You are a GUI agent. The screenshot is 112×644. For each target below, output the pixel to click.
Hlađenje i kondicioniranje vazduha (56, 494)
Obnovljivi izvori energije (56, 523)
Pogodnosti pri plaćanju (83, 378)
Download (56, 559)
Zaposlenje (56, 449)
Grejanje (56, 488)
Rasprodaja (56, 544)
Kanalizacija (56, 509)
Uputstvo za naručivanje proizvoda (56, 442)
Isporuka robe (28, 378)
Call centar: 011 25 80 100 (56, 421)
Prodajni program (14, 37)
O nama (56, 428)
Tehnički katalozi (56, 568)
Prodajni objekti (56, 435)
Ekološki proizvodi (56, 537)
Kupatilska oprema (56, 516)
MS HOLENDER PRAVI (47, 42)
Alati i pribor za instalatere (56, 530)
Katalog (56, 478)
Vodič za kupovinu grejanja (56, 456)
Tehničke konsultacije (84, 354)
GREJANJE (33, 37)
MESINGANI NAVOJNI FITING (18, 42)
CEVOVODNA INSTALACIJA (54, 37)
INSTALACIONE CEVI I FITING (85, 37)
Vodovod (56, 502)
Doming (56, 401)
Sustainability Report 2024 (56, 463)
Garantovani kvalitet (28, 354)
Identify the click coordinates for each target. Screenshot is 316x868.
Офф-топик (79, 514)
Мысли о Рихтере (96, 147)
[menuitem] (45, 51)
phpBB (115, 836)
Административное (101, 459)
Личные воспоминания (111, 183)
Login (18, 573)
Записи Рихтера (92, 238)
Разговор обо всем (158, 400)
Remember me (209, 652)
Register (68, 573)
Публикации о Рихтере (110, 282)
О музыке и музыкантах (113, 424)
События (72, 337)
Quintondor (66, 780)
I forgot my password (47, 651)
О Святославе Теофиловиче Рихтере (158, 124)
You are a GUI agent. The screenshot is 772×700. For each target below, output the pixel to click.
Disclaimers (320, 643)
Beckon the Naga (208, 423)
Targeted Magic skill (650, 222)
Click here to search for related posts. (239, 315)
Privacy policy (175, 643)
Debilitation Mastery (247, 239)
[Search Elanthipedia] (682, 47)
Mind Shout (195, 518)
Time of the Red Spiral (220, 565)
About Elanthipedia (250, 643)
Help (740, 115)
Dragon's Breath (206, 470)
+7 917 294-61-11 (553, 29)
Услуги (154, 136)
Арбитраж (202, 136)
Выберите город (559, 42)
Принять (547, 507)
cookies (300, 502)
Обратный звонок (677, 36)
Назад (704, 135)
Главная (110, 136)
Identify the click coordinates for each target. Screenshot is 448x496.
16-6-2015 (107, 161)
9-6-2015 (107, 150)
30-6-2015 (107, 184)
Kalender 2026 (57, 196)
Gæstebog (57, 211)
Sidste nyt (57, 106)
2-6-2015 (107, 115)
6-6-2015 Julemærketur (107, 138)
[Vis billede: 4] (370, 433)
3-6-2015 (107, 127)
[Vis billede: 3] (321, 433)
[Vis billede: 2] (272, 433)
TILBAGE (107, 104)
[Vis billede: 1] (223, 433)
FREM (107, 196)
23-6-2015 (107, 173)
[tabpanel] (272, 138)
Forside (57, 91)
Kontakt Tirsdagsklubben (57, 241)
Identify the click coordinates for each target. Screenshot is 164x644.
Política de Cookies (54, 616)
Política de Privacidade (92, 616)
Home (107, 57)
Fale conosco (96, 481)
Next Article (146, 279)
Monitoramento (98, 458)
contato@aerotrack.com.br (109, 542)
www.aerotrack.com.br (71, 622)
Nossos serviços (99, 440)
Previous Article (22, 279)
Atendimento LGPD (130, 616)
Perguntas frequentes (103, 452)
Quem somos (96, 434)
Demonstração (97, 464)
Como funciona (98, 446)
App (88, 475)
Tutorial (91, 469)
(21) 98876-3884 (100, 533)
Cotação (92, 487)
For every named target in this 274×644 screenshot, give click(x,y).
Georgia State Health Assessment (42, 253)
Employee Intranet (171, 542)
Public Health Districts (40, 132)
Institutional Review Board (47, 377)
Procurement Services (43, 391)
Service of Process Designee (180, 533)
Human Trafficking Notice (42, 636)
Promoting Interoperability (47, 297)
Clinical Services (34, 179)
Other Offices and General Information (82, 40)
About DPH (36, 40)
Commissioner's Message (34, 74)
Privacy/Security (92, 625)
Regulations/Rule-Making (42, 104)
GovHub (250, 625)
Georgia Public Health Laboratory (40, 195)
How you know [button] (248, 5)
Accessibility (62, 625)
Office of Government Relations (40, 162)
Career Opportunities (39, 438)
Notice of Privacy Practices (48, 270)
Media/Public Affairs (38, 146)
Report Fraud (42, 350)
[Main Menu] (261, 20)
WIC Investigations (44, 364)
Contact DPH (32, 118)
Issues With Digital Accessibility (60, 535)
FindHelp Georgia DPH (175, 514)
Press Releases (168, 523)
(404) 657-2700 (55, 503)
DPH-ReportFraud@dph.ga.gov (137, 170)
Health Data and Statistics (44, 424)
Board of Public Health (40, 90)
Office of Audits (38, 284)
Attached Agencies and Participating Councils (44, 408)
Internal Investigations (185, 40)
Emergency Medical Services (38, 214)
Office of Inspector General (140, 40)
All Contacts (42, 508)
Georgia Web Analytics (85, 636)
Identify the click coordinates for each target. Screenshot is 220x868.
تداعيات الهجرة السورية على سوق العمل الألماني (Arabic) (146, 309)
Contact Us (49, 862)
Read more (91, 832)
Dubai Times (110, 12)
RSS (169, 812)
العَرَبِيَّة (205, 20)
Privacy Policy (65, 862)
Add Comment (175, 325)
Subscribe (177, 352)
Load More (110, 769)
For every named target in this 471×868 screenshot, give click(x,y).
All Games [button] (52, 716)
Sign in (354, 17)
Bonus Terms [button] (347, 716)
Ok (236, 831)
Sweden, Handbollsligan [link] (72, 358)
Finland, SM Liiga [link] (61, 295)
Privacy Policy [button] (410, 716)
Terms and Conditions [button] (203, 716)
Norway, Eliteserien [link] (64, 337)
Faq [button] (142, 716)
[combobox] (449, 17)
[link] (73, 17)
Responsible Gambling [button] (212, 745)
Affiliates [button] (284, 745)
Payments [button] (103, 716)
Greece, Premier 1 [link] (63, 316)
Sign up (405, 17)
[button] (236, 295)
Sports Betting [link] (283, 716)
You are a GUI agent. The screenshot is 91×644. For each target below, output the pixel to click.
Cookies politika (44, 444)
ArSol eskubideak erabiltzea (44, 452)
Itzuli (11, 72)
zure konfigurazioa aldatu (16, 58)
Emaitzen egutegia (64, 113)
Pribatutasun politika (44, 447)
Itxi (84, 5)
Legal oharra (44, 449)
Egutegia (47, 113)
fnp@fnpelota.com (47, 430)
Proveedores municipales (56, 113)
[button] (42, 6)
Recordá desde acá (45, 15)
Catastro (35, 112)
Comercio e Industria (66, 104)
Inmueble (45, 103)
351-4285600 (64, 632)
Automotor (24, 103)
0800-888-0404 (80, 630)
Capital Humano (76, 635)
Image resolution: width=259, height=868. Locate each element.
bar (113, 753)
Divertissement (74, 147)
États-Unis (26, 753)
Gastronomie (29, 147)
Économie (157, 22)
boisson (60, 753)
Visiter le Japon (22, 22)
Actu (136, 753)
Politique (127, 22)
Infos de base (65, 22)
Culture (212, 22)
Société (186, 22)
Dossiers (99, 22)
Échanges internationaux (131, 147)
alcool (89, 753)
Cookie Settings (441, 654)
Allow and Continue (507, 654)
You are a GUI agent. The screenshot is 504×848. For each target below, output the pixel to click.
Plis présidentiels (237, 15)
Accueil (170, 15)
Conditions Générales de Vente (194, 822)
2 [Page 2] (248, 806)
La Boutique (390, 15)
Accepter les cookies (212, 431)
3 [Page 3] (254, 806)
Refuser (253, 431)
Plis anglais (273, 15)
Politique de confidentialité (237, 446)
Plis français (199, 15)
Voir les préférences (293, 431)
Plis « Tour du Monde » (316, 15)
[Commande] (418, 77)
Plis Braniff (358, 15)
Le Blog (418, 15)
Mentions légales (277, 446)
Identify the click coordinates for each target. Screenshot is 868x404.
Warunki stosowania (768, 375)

What to produce:
Please turn the records, from the line containing "Tour du Monde" through the end of the records, both ends included, into a Markdown table with the columns Row and Record Text, leaving out blank lines.

Result:
| Row | Record Text |
|---|---|
| 1 | Plis « Tour du Monde » (316, 15) |
| 2 | [Commande] (418, 77) |
| 3 | Plis Braniff (358, 15) |
| 4 | Le Blog (418, 15) |
| 5 | Mentions légales (277, 446) |
| 6 | Identify the click coordinates for each target. Screenshot is 868x404. |
| 7 | Warunki stosowania (768, 375) |